EXERCISE DESCRIPTION>
Retype the data below without altering anything.

* * * * *

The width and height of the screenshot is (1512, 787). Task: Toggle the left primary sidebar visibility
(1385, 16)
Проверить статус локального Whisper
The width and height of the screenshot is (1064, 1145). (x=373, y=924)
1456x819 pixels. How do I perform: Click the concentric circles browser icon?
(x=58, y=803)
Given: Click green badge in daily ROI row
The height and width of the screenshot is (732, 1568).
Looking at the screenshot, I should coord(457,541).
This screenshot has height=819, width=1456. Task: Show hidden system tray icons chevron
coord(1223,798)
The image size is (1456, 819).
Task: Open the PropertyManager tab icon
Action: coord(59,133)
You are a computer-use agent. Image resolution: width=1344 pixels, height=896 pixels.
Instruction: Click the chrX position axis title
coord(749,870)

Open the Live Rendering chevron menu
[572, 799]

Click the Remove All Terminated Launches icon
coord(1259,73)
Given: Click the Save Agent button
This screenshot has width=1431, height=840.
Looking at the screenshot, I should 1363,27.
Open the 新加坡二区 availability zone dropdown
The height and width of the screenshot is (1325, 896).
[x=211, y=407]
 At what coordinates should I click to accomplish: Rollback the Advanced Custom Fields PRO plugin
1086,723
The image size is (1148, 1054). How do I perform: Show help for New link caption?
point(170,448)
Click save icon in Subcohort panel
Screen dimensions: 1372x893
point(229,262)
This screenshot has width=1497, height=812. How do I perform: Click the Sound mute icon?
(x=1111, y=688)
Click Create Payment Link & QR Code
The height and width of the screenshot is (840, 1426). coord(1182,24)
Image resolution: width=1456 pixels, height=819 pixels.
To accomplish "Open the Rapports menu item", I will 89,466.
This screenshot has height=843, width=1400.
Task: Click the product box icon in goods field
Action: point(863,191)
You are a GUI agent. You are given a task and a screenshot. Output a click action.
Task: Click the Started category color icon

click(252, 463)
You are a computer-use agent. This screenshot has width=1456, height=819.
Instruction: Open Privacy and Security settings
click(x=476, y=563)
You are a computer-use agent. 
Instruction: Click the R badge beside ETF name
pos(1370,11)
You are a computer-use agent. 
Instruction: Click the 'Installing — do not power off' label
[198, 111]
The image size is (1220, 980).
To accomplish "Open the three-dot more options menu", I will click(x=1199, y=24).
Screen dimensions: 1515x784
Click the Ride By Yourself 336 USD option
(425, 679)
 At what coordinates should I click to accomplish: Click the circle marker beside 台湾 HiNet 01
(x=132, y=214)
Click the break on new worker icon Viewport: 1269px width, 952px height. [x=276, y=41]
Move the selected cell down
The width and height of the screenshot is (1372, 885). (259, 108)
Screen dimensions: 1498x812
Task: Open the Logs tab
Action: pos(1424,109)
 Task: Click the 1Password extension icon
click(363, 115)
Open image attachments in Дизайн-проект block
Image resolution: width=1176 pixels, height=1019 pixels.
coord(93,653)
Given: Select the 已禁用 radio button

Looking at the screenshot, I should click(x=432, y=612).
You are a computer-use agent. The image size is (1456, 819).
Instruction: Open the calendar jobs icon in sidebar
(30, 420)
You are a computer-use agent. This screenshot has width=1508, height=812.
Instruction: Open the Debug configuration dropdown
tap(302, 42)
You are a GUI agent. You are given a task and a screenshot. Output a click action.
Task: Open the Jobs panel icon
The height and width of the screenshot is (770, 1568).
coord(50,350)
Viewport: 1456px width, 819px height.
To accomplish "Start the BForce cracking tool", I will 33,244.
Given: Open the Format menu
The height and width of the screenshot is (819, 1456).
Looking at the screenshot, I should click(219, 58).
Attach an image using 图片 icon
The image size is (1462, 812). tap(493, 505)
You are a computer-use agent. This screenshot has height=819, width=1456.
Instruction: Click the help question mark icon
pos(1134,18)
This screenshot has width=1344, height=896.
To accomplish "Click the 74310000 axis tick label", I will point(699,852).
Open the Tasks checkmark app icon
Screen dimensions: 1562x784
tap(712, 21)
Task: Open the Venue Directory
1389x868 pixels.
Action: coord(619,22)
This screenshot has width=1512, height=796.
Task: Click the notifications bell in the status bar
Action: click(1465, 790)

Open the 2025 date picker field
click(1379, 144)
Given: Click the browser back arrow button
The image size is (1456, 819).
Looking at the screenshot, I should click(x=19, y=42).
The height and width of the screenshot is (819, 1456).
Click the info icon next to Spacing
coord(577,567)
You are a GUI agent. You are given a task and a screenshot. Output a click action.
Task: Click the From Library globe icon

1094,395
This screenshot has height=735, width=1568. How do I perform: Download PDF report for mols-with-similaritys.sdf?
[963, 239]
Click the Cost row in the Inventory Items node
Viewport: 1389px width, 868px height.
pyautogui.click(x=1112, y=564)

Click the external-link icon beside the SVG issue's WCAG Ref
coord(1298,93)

* * * * *

RESULT FOR THIS TASK>
The width and height of the screenshot is (1512, 787). Task: Toggle the left primary sidebar visibility
(1385, 16)
Проверить статус локального Whisper
The width and height of the screenshot is (1064, 1145). (x=373, y=924)
1456x819 pixels. How do I perform: Click the concentric circles browser icon?
(x=58, y=803)
Given: Click green badge in daily ROI row
The height and width of the screenshot is (732, 1568).
Looking at the screenshot, I should coord(457,541).
This screenshot has height=819, width=1456. Task: Show hidden system tray icons chevron
coord(1223,798)
The image size is (1456, 819).
Task: Open the PropertyManager tab icon
Action: coord(59,133)
You are a computer-use agent. Image resolution: width=1344 pixels, height=896 pixels.
Instruction: Click the chrX position axis title
coord(749,870)

Open the Live Rendering chevron menu
[572, 799]

Click the Remove All Terminated Launches icon
coord(1259,73)
Given: Click the Save Agent button
This screenshot has width=1431, height=840.
Looking at the screenshot, I should 1363,27.
Open the 新加坡二区 availability zone dropdown
The height and width of the screenshot is (1325, 896).
[x=211, y=407]
 At what coordinates should I click to accomplish: Rollback the Advanced Custom Fields PRO plugin
1086,723
The image size is (1148, 1054). How do I perform: Show help for New link caption?
point(170,448)
Click save icon in Subcohort panel
Screen dimensions: 1372x893
point(229,262)
This screenshot has width=1497, height=812. How do I perform: Click the Sound mute icon?
(x=1111, y=688)
Click Create Payment Link & QR Code
The height and width of the screenshot is (840, 1426). coord(1182,24)
Image resolution: width=1456 pixels, height=819 pixels.
To accomplish "Open the Rapports menu item", I will 89,466.
This screenshot has height=843, width=1400.
Task: Click the product box icon in goods field
Action: point(863,191)
You are a GUI agent. You are given a task and a screenshot. Output a click action.
Task: Click the Started category color icon

click(252, 463)
You are a computer-use agent. This screenshot has width=1456, height=819.
Instruction: Open Privacy and Security settings
click(x=476, y=563)
You are a computer-use agent. 
Instruction: Click the R badge beside ETF name
pos(1370,11)
You are a computer-use agent. 
Instruction: Click the 'Installing — do not power off' label
[198, 111]
The image size is (1220, 980).
To accomplish "Open the three-dot more options menu", I will click(x=1199, y=24).
Screen dimensions: 1515x784
Click the Ride By Yourself 336 USD option
(425, 679)
 At what coordinates should I click to accomplish: Click the circle marker beside 台湾 HiNet 01
(x=132, y=214)
Click the break on new worker icon Viewport: 1269px width, 952px height. [x=276, y=41]
Move the selected cell down
The width and height of the screenshot is (1372, 885). (259, 108)
Screen dimensions: 1498x812
Task: Open the Logs tab
Action: pos(1424,109)
 Task: Click the 1Password extension icon
click(363, 115)
Open image attachments in Дизайн-проект block
Image resolution: width=1176 pixels, height=1019 pixels.
coord(93,653)
Given: Select the 已禁用 radio button

Looking at the screenshot, I should click(x=432, y=612).
You are a computer-use agent. The image size is (1456, 819).
Instruction: Open the calendar jobs icon in sidebar
(30, 420)
You are a computer-use agent. This screenshot has width=1508, height=812.
Instruction: Open the Debug configuration dropdown
tap(302, 42)
You are a GUI agent. You are given a task and a screenshot. Output a click action.
Task: Open the Jobs panel icon
The height and width of the screenshot is (770, 1568).
coord(50,350)
Viewport: 1456px width, 819px height.
To accomplish "Start the BForce cracking tool", I will 33,244.
Given: Open the Format menu
The height and width of the screenshot is (819, 1456).
Looking at the screenshot, I should click(219, 58).
Attach an image using 图片 icon
The image size is (1462, 812). tap(493, 505)
You are a computer-use agent. This screenshot has height=819, width=1456.
Instruction: Click the help question mark icon
pos(1134,18)
This screenshot has width=1344, height=896.
To accomplish "Click the 74310000 axis tick label", I will point(699,852).
Open the Tasks checkmark app icon
Screen dimensions: 1562x784
tap(712, 21)
Task: Open the Venue Directory
1389x868 pixels.
Action: coord(619,22)
This screenshot has width=1512, height=796.
Task: Click the notifications bell in the status bar
Action: click(1465, 790)

Open the 2025 date picker field
click(1379, 144)
Given: Click the browser back arrow button
The image size is (1456, 819).
Looking at the screenshot, I should click(x=19, y=42).
The height and width of the screenshot is (819, 1456).
Click the info icon next to Spacing
coord(577,567)
You are a GUI agent. You are given a task and a screenshot. Output a click action.
Task: Click the From Library globe icon

1094,395
This screenshot has height=735, width=1568. How do I perform: Download PDF report for mols-with-similaritys.sdf?
[963, 239]
Click the Cost row in the Inventory Items node
Viewport: 1389px width, 868px height.
pyautogui.click(x=1112, y=564)

Click the external-link icon beside the SVG issue's WCAG Ref
coord(1298,93)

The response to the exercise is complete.